(Dataset entries)
☆ ☆ ☆ ☆

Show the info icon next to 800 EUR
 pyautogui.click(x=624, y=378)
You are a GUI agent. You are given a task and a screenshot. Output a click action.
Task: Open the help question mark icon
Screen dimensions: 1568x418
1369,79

☆ ☆ ☆ ☆

_Prompt_
All of the data, start to finish: please output it exactly.

_Task answer_
Show the info icon next to 800 EUR
 pyautogui.click(x=624, y=378)
You are a GUI agent. You are given a task and a screenshot. Output a click action.
Task: Open the help question mark icon
Screen dimensions: 1568x418
1369,79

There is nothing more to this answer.